KLLN epigenotype-phenotype associations in Cowden syndrome

Abstract

Germline KLLN promoter hypermethylation was recently identified as a potential genetic etiology of the cancer predisposition syndrome, Cowden syndrome (CS), when no causal PTEN gene mutation was found. We screened for KLLN promoter methylation in a large prospective series of CS patients and determined the risk of benign and malignant CS features in patients with increased methylation both with and without a PTEN mutation/variant of unknown significance. In all, 1012 CS patients meeting relaxed International Cowden Consortium criteria including 261 PTEN mutation-positive CS patients, 187 PTEN variant-positive CS patients and 564 PTEN mutation-negative CS patients, as well as 111 population controls were assessed for germline KLLN promoter methylation by MassARRAY EpiTYPER analysis. KLLN promoter methylation was analyzed both as a continuous and a dichotomous variable in the calculation of phenotypic risks by stepwise logistic regression and Kaplan-Meier/standardized incidence ratio methods, respectively. Significantly increased KLLN promoter methylation was seen in CS individuals with and without a PTEN mutation/VUS compared with controls (P<0.001). Patients with high KLLN promoter methylation have increased risks of all CS-associated malignancies compared with the general population. Interestingly, KLLN-associated risk of thyroid cancer appears to be gender and PTEN status dependent. KLLN promoter methylation associated with different benign phenotypes dependent on PTEN status.
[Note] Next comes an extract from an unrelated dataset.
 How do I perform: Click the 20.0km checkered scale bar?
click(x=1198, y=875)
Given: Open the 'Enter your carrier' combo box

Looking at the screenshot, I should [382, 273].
Furthermore, increasing KLLN promoter methylation is associated with a greater phenotype burden in mutation-negative CS patients. Germline promoter hypermethylation of KLLN is associated with particular malignant and benign CS features, which is dependent on the PTEN mutation status.

Figure 1

KLLN promoter methylation was analyzed in CS/CSL patients and controls. (a) The mean methylation percentage is increased in 1012 CS/CSL cases compared with 111 controls. Error bars represent 95% confidence intervals. (b) Mean percent methylation is increased in 564 PTEN mutation-negative patients, 261 PTEN mutation-positive patients, and 187 PTEN VUS-positive patients compared with 111 controls. Error bars represent 95% confidence intervals.

Figure 2

Kaplan–Meier curves for cumulative risk of thyroid cancer between patients with low compared with high KLLN promoter methylation. (a) An increased risk of thyroid cancer was observed in male patients with high KLLN promoter methylation for all cases and for PTEN mutation-negative cases. No significant differences in risk of thyroid cancer in males were observed for PTEN mutation-positive or PTEN VUS cases. (b) For females, no significant differences in thyroid cancer risk based on KLLN promoter methylation were seen for all cases, PTEN mutation-negative cases, or PTEN mutation-positive cases. A trend can be observed for increased risk for thyroid cancer with low KLLN methylation for all cases. For the PTEN VUS cases, there was a significant increase in thyroid cancer risk for females with low KLLN promoter methylation compared with high.